Palou scored three other bonus points, one for leading at least one lap and two more for leading the most laps with 59, while McLaughlin scored one extra for leading at least one lap; he led 34.
McLaughlin took pole. IndyCar incorrectly states that Palou was P1 in qualifying.
— Beyond the Flag (@Beyond_The_Flag) March 2, 2026
The real standings are Palou-53 McLaughlin-42.
Unless I missed a fundamental scoring change at some point during the offseason. https://t.co/pye96Xs79n
The calculation gave Palou a 54-41 lead, and even after publishing the incorrect lap report and the points calculation report seen above, IndyCar published a graphic showing this 54-41 lead as well.
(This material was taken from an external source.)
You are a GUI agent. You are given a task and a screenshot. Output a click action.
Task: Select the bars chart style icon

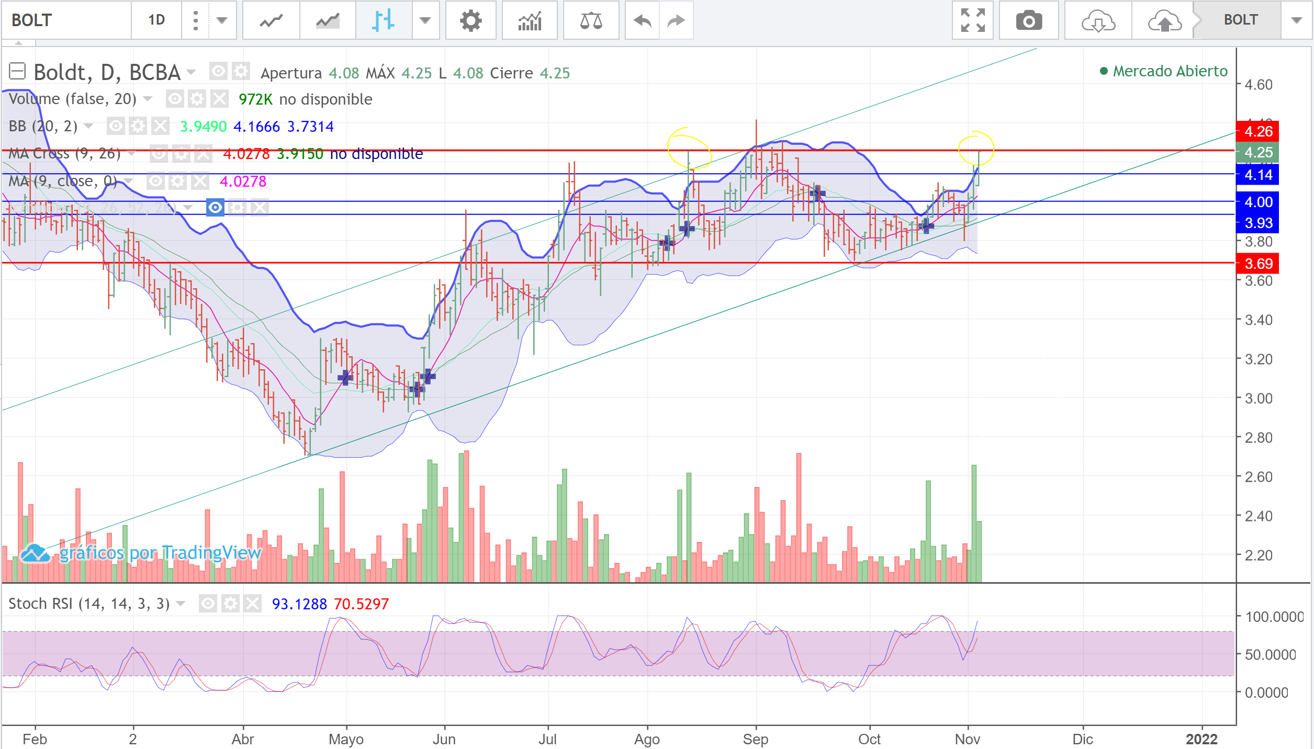384,20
53-42* https://t.co/2JP3YgKif6
— Beyond the Flag (@Beyond_The_Flag) March 2, 2026
However, IndyCar later deleted the graphic and corrected the error. Their official website now correctly shows Palou with 53 points and McLaughlin with 42.
IndyCar corrects Palou-McLaughlin standings error
Mistakes obviously happen, and because it was corrected, it's really not that big of a deal in the long run, although the incorrect version did circulate across a number of media outlets before the correction was made.
But in a series that has seen championships won on tiebreakers before, hopefully this results in a tightened post-race points calculation process moving forward, especially since further standings updates won't simply be based on the results of a single race.
The 2026 season is set to be the series' first 18-race season since 2014.
And of course, you know for sure that McLaughlin and the No. 3 team don't want to see Palou effectively gain two free points, much less at their expense. Fortunately for them, the 13-point deficit was correctly changed to an 11-point deficit upon further review.
Ironically, had it not been for Team Penske's push-to-pass scandal in 2024, McLaughlin actually would have won the championship over Palou – and he would have won it on a tiebreaker. So again, every point matters.